**GIVEN TASK:** Put these lines into a numbered list, skipping any blank lines and leaving out the pictures.

##### RECORDS FOR THE EXERCISE

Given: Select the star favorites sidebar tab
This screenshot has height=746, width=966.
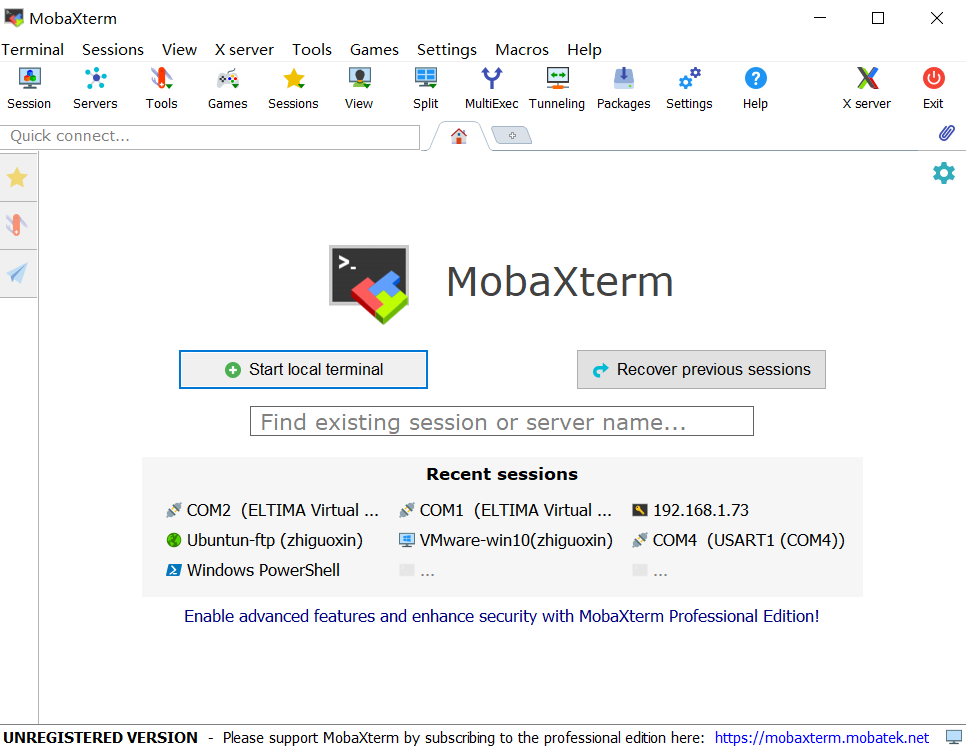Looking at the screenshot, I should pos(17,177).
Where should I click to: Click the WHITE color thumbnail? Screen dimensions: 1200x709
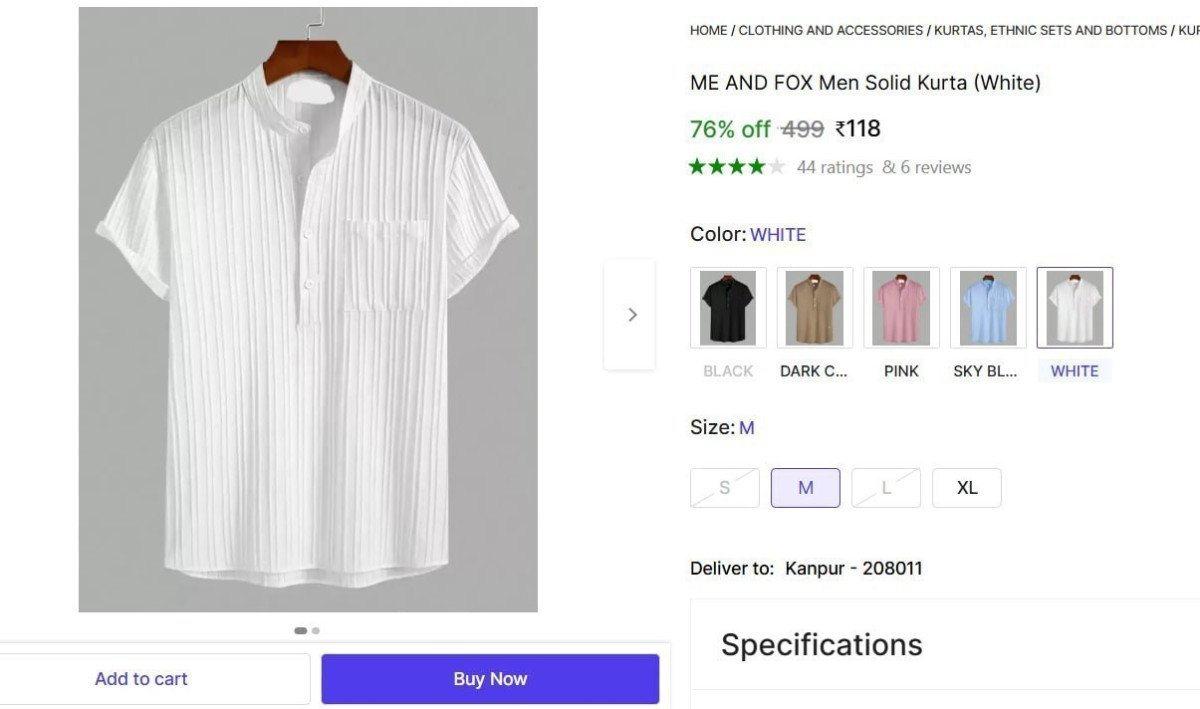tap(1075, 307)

##########

**ANSWER TO THIS EXERCISE:**
1. Given: Select the star favorites sidebar tab
2. This screenshot has height=746, width=966.
3. Looking at the screenshot, I should pos(17,177).
4. Where should I click to: Click the WHITE color thumbnail? Screen dimensions: 1200x709
5. tap(1075, 307)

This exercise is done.